(Beginning of Available data)

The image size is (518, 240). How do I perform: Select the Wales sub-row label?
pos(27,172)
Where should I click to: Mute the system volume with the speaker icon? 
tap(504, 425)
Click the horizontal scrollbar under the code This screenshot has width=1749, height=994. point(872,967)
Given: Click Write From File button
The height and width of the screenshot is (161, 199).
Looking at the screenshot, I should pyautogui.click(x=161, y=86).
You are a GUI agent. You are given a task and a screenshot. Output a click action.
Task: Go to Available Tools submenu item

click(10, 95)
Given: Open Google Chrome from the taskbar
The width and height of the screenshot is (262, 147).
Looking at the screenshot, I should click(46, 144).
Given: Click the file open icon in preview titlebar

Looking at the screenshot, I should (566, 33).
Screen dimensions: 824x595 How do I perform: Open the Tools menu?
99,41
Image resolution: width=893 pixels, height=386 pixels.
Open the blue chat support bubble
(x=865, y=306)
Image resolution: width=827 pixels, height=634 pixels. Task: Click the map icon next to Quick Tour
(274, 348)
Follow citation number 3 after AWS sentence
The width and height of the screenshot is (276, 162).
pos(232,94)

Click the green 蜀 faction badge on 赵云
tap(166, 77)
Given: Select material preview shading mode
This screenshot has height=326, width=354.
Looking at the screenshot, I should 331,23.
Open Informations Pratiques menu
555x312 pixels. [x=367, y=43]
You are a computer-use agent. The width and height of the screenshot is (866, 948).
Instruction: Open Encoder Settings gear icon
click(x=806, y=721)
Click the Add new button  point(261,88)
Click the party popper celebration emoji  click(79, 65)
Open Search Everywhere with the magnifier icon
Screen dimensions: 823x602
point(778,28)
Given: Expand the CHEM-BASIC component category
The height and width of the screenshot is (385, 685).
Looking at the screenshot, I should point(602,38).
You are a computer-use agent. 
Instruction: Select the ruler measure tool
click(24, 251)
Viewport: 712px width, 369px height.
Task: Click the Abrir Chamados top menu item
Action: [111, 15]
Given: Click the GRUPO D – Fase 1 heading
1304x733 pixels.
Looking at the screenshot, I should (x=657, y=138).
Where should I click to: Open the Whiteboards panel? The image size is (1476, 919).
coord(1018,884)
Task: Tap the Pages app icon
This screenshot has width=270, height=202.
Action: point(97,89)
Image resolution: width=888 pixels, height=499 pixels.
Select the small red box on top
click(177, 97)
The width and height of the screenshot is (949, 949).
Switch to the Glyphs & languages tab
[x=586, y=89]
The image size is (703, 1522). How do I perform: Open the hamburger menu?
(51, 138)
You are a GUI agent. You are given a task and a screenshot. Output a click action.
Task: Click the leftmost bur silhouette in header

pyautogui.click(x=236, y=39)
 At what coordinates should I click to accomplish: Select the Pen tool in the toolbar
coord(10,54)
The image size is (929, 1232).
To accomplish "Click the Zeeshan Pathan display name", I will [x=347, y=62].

(End of Available data)

Start with the line above that contains "Click the horizontal" and end with the line that contains "Given: Click Write From File button". Write out those lines exactly, and only those.

Click the horizontal scrollbar under the code This screenshot has width=1749, height=994. point(872,967)
Given: Click Write From File button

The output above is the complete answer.